Alan Garrow is Vicar of St Peter’s Harrogate and a Member of the Sheffield Centre for Interdisciplinary Biblical Studies. He has published widely in the field of New Testament studies and has a particular interest in how the New Testament texts were used in early Christian worship. More information about his research and writing is available at www.alangarrow.com.

Arun Arora

Bishop Arun Arora

The Bishop of Kirkstall, Arun Arora, was consecrated on Friday, July 15 2022 at York Minster.

Having originally trained and practised as an employment lawyer, Bishop Arun worked as Director of Communications for the Diocese of Birmingham and as press officer to Bishop Mark Santer.

He trained at Cranmer Hall, Durham and served his curacy while also acting as Director of Communications to former Archbishop of York Lord John Sentamu. After leading a Church in Wolverhampton, Bishop Arun served as National Director of Communications for the Church of England.

Bishop Arun’s appointment is a return to Yorkshire, where he served his curacy at St Mark’s Church in Harrogate.

“It is a joy and a privilege to be called to be Bishop of Kirkstall and to join the work that God is doing in Leeds. It is a particular delight to be returning to the Diocese where I was ordained and served my curacy, where my wife and I first lived and where our daughter was born,” said Bishop Arun.

Born and raised in Birmingham, Bishop Arun added: “I am a city boy at heart and am excited at the thought of serving an increasingly confident and growing church in this vibrant city. I’m looking forward to working with the churches of Leeds and civic, commercial, educational and cultural partners in a common cause to bless the city and its people.”

Nicola Slee

Professor Nicola Slee

Born and raised in a remote corner of North Devon, I grew up on a farm and could see the sea from my bedroom window; despite living most of my adult life in cities, this is still the landscape to which I naturally revert and am drawn. After 7 years of full-time study in Cambridge, I moved to London in 1984 to lecture at what was then the Roehampton Institute of Higher Education and then to Birmingham as Director of Studies for the Aston Training Scheme in 1993. I have worked in theological education for the past 30 years, both in higher education and ministerial formation contexts, combining this for a while with a freelance portfolio of writing, retreat work, spiritual direction and consultancy.

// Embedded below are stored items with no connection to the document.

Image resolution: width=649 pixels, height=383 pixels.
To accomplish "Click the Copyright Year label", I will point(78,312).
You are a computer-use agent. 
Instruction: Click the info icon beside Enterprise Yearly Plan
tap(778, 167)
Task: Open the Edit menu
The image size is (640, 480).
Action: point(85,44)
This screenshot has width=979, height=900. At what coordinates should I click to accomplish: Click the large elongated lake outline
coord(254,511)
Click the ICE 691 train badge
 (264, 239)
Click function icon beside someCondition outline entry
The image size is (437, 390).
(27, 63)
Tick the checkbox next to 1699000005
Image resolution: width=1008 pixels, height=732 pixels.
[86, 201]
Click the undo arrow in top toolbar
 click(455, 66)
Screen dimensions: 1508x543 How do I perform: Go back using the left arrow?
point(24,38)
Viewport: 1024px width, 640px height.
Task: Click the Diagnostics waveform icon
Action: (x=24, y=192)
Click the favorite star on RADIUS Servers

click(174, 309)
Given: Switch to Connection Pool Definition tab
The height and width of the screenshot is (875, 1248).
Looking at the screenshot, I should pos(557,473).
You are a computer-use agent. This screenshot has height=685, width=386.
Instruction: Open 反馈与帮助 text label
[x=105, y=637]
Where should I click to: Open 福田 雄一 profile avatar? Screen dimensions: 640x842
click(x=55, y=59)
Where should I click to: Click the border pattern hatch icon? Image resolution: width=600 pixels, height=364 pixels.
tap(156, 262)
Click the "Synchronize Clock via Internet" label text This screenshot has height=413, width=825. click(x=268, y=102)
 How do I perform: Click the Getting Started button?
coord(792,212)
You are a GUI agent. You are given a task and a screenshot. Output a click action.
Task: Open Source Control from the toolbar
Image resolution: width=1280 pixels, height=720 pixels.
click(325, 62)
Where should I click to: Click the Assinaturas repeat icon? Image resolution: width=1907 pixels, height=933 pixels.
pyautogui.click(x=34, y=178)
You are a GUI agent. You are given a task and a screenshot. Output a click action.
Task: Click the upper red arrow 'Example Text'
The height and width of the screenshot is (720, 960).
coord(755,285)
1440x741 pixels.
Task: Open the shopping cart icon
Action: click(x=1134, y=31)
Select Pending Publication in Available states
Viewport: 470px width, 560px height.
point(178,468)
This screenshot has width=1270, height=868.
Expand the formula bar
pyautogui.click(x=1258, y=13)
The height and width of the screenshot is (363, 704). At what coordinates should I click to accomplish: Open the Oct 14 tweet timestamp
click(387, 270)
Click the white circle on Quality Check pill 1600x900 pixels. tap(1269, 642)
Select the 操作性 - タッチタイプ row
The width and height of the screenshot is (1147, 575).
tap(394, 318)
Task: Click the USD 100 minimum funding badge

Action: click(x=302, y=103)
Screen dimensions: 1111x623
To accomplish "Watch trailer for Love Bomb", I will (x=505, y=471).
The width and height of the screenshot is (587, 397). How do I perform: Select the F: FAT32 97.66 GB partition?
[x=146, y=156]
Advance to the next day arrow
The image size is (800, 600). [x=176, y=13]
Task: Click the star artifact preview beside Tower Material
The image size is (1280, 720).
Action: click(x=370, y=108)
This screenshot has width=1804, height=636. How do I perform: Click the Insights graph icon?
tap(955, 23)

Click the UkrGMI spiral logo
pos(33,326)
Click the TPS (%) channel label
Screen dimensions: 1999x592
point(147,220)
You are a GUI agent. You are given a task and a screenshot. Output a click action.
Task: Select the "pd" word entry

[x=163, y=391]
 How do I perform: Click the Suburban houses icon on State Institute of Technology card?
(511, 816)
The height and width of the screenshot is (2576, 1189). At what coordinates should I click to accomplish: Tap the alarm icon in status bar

I came to Queen’s in 1997 for a term to finish my doctorate – and I’m still here! I have had a wide variety of roles in that time, encompassing teaching, personal tutorial work, acting as Programme Leader for the MA and, since 2014, Director of Research. In 2017, I was delighted to be appointed Professor of Feminist Practical Theology in the Faculty of Religion and Theology at VU Amsterdam, our partner university for doctoral degrees.  From July 2023, I have handed on the role of Director of Research to Dr Andrew Mein, and dropped my hours substantially, but I am still supervising my dozen doctoral students and supporting the work of the Centre for Research and Global Partnerships.  I continue to be research active and to convene the Symposium on the Faith Lives of Women and Girls.

I live in Stirchley (home of Jack Woolley, for Archers’ fans) with my partner and our cats (affectionately known as ‘the face of the divine’), and also spend regular time in my small cottage in North Devon.  I enjoy walking, swimming, gardening, music of many kinds, theatre, cooking and anything connected to poetry.